Keep walking. Breathe.

There were a few, faint whiffs of memory. Of seeing the skyline as a very young child, the train tracks whizzing over head. A park. Animals, a zoo. These came, and passed, barely acknowledged. So many ruins. Such a place…thank the Force her parents were wise enough to leave when they did. 

Die, Bedisa.

A hand reached out and supported her as she stopped and leaned against a pillar. Hateful whispers. Pain. What a foolish facade she’d tried to build up, and now it crumbled. She’d been focused. Thoughtful. She’d done her duty to her friends, done what she thought was the right thing, and now the aftermath washed over her.
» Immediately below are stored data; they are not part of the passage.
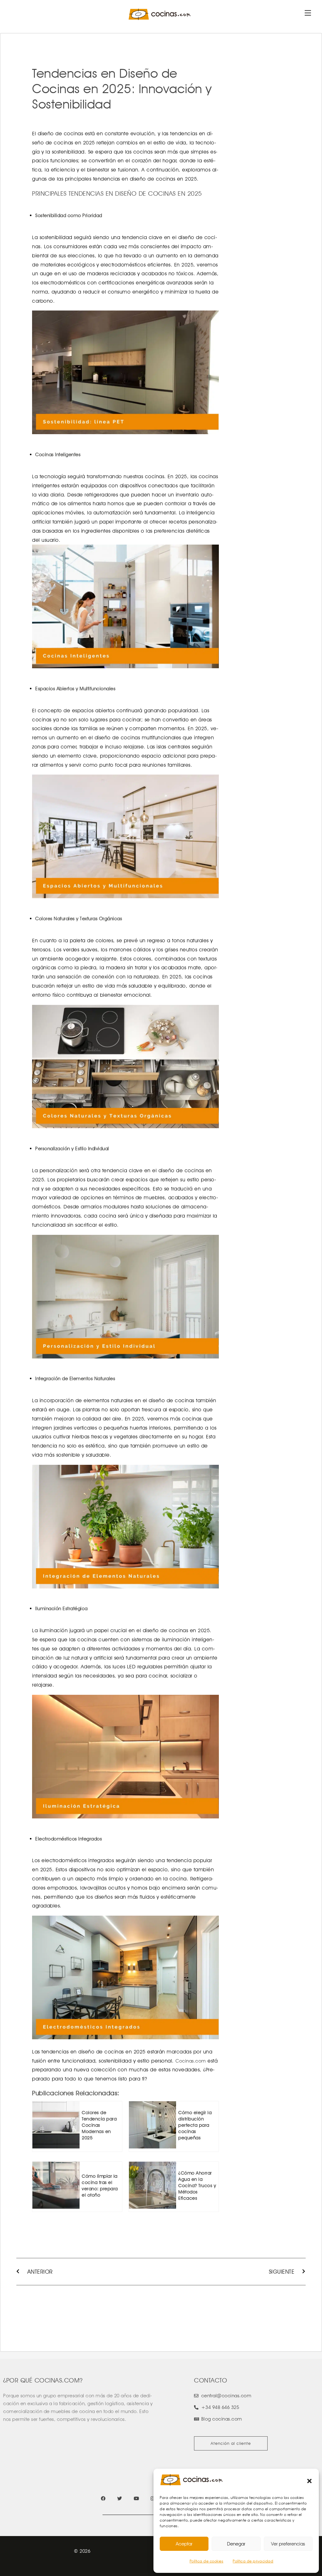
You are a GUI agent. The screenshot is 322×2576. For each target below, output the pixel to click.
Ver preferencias (288, 2544)
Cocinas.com (190, 2061)
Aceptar (184, 2544)
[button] (309, 2481)
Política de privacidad (253, 2561)
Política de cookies (207, 2561)
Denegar (236, 2544)
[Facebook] (103, 2498)
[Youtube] (136, 2498)
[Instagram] (152, 2498)
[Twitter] (119, 2498)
Traitor. Betrayer. Disloyal. 

She staggered on for a few more steps, and then kept walking, steady, forward, moving further and further into the abandoned outskirts. She didn’t care. It was finished. She didn’t care if he had lived, or died. Everything was empty. A pause. And that, of all things, could have been what drove her back to Tython. The stillness and peace of the place was tempting, oh, so tempting, but…no, not for her. 

There is only the Force.

A piece of her was torn away, and she could feel a ragged, unkempt hole. Painful and bleeding life force, in it’s way. A cut off, cold feeling, that as she walked past the final of the taller skyscrapers, brought her to her knees in the rubble, leaning against a ruined wall. They had been one. He had shown her his path, his fire and passion and oh, how he’d been right in that way. They were stronger, they had been stronger, together. And now…nothing. She could not feel him. She could not sense him. Not an ounce of warmth. Not a touch of affection. And the power itself left her desolate in the dust. 

There is only the Force.

The desert. How she craved it. The silence, the heat, and the nothingness. The pure peace of sand and sky and the Force radiating around her, within her. But now…she held up hands, wet with tears, and felt as if the power was draining away like water through a sieve. She had failed. First friends, then him, then…this. She had nothing. She kept moving. Had to keep moving. Had to breath.  To be alone.